I originally wrote and published this article on Medium.
In my previous post, Exploring ClickHouse: A Beginner’s Journey, I covered some ClickHouse fundamentals, a Docker-first setup, and creating and working with a simple entities table. We touched on ReplacingMergeTree for deduplication and versioning, plus practical inserts and queries.
Here the goal is a hands-on example: using ClickHouse to implement a simplified segmentation system similar to what you might see in a Customer Data Platform (CDP). The focus is showing how user-defined functions (UDFs) in ClickHouse can express complex filtering rules and produce segments.
Disclaimer: The code here is for learning only and is not recommended for production. For large data volumes or real workloads, there are more robust and optimized approaches. This example is heavily inspired by the talk Rebuilding Segmentation with ClickHouse - Patrick McGrath (Klaviyo).
What is a CDP?
A Customer Data Platform (CDP) is a marketing technology concept aimed at unifying customer data from many sources into single, centralized profiles. Those profiles help model behavior, analyze data, and share information with downstream systems that need it - supporting personalization and near–real-time decisions. According to DataEM’s material, CDPs are grouped by goals such as data management, analytics and measurement, predictive optimization, demand generation, real-time interactions, and omnichannel decision orchestration.

Segmentation is the process of splitting a large set of entities (contacts, users, customers, products, etc.) into smaller, more homogeneous groups based on specific criteria. I’ll use the contact entity in the examples.

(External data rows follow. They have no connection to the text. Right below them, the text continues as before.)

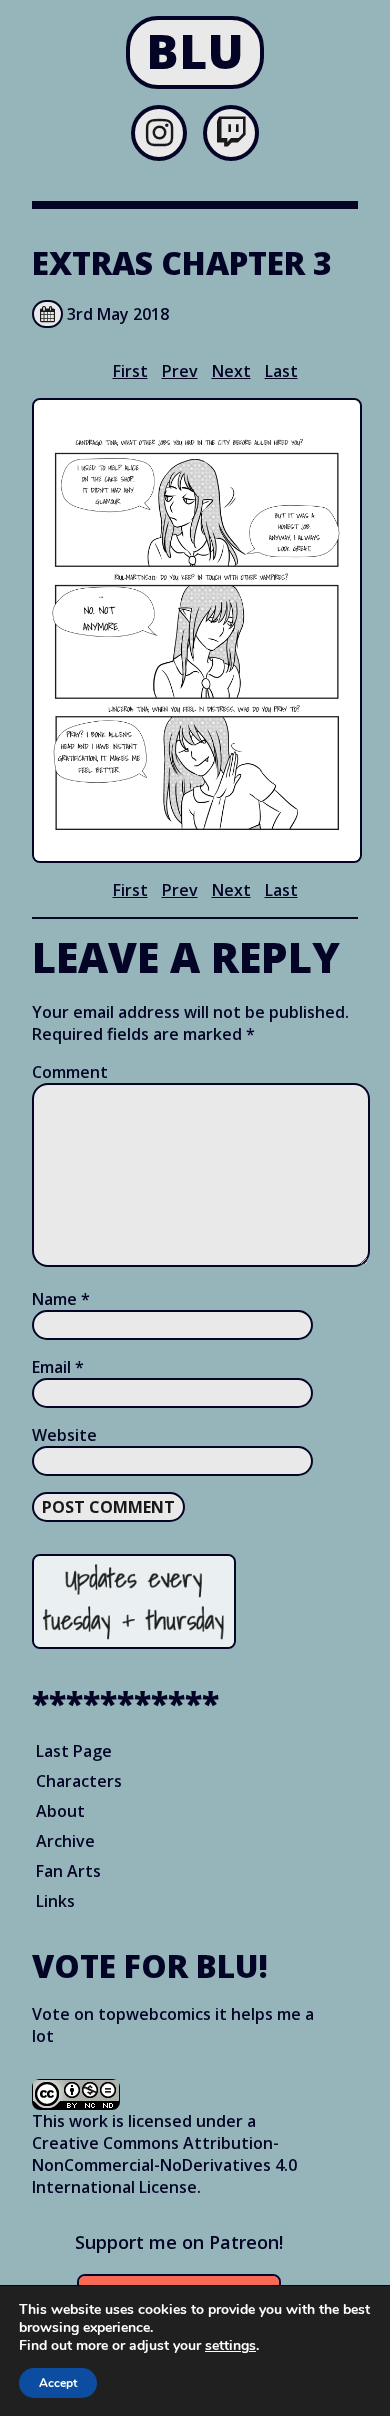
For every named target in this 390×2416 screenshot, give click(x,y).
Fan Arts (68, 1871)
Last (281, 371)
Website (64, 1435)
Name (61, 1299)
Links (55, 1901)
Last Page (74, 1751)
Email (58, 1367)
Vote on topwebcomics (121, 2014)
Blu (195, 50)
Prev (180, 371)
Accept (58, 2383)
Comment (70, 1072)
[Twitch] (231, 138)
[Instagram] (159, 138)
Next (231, 371)
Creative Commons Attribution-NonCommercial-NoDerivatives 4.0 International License (164, 2165)
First (130, 371)
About (60, 1811)
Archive (65, 1841)
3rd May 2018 (118, 314)
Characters (79, 1781)
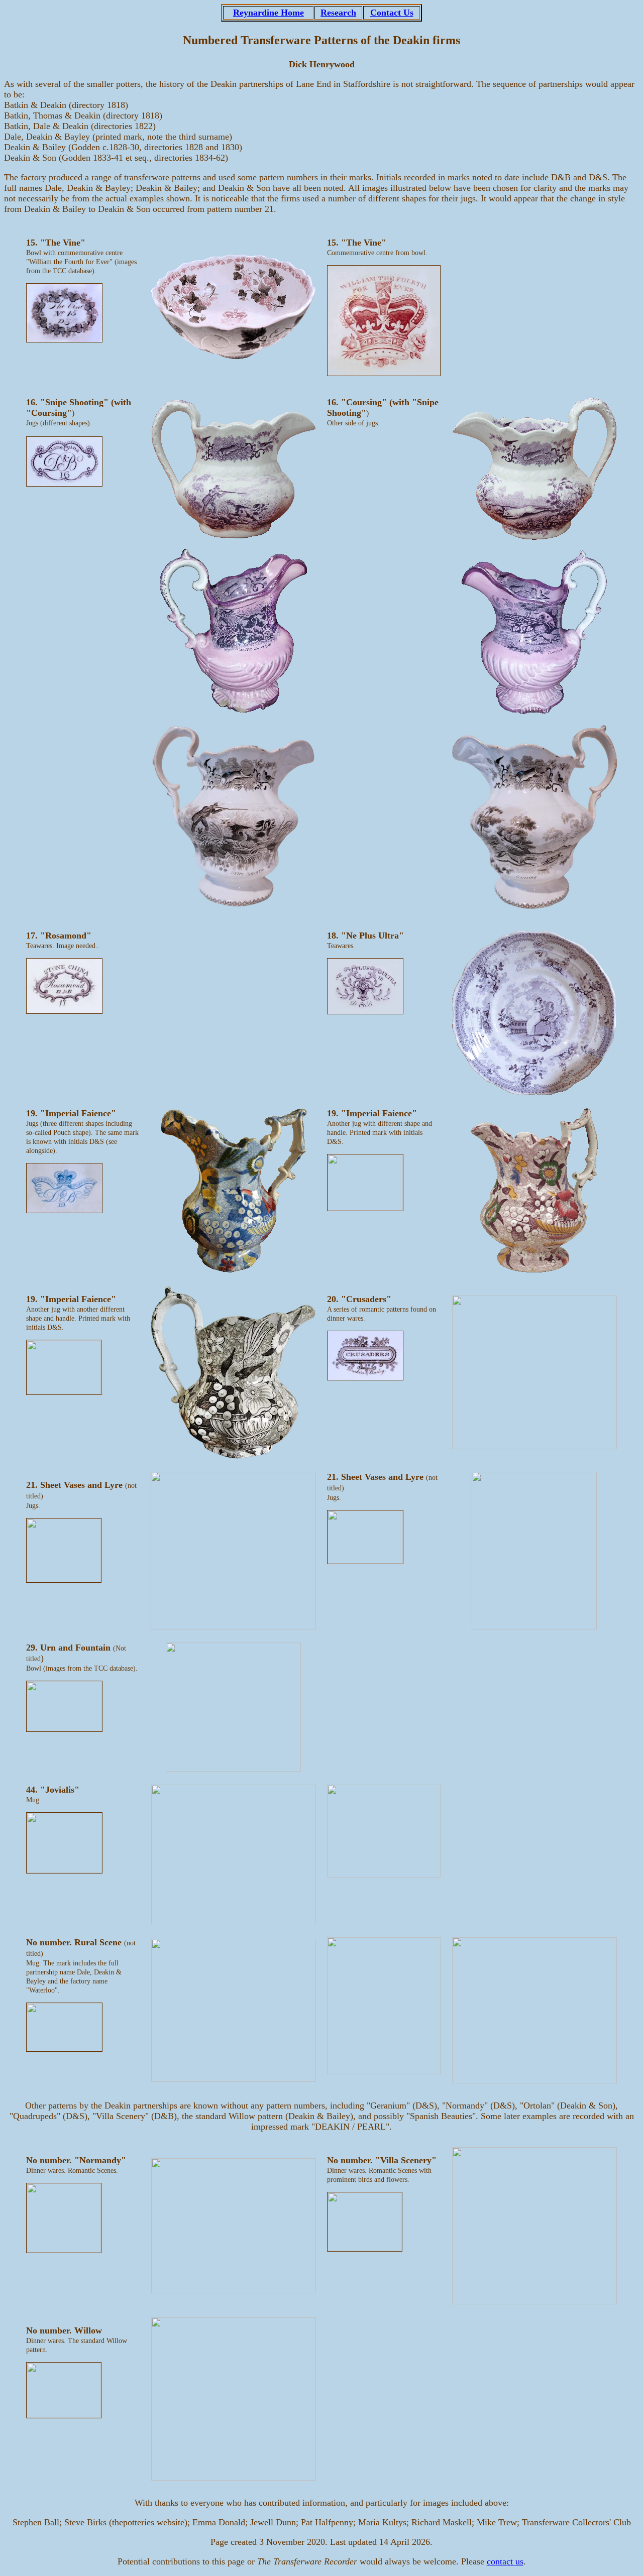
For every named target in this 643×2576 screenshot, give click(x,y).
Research (338, 13)
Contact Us (391, 13)
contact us (505, 2561)
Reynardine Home (268, 13)
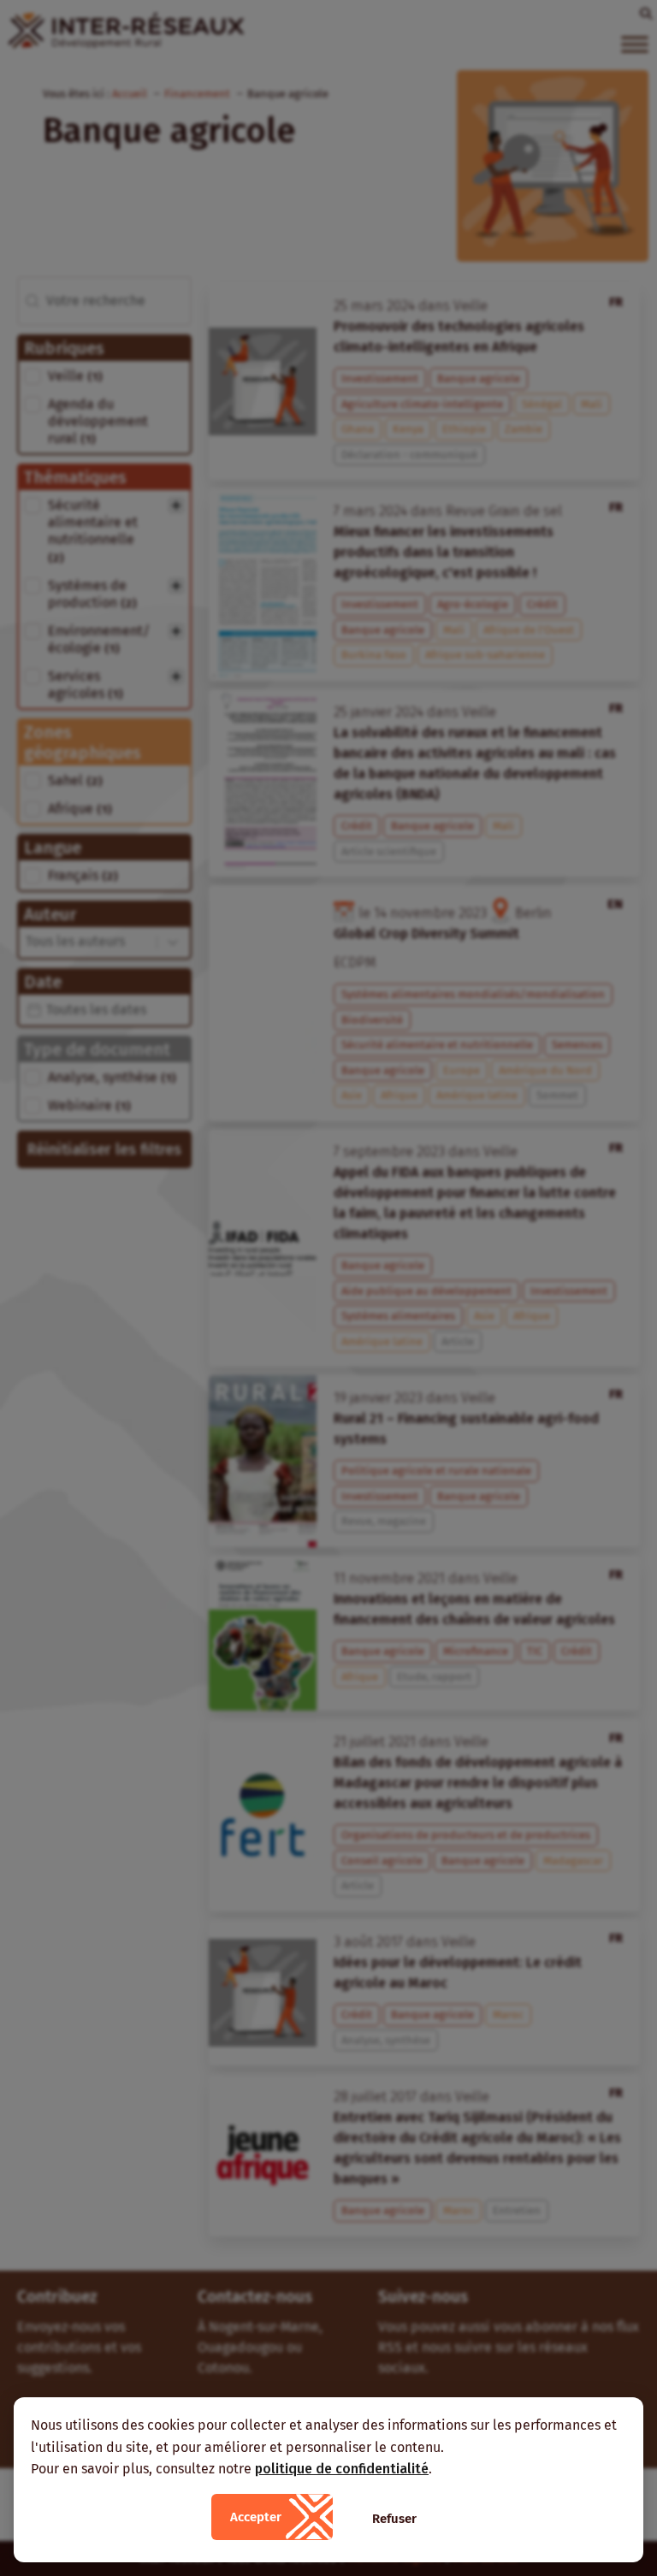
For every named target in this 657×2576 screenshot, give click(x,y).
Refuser (394, 2518)
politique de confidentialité (342, 2469)
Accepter (255, 2517)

In a CDP, segmentation helps you:
- Group contacts with similar traits
- Identify audiences for marketing campaigns
- Personalize experiences from contact behavior
- Compare groups analytically
For example, you might define a “Premium customers” segment including everyone who spent more than $1,000 in the last 3 months, made at least 5 purchases, and visited your site more than 10 times.
A basic segmentation model can be expressed as:
- Entities: contacts with properties and attributes (name, email, age, etc.)
- Events: interactions such as purchases, site visits, conversions, etc.
- Criteria: rules for segment membership (e.g. age > 30 AND country = “Brazil”)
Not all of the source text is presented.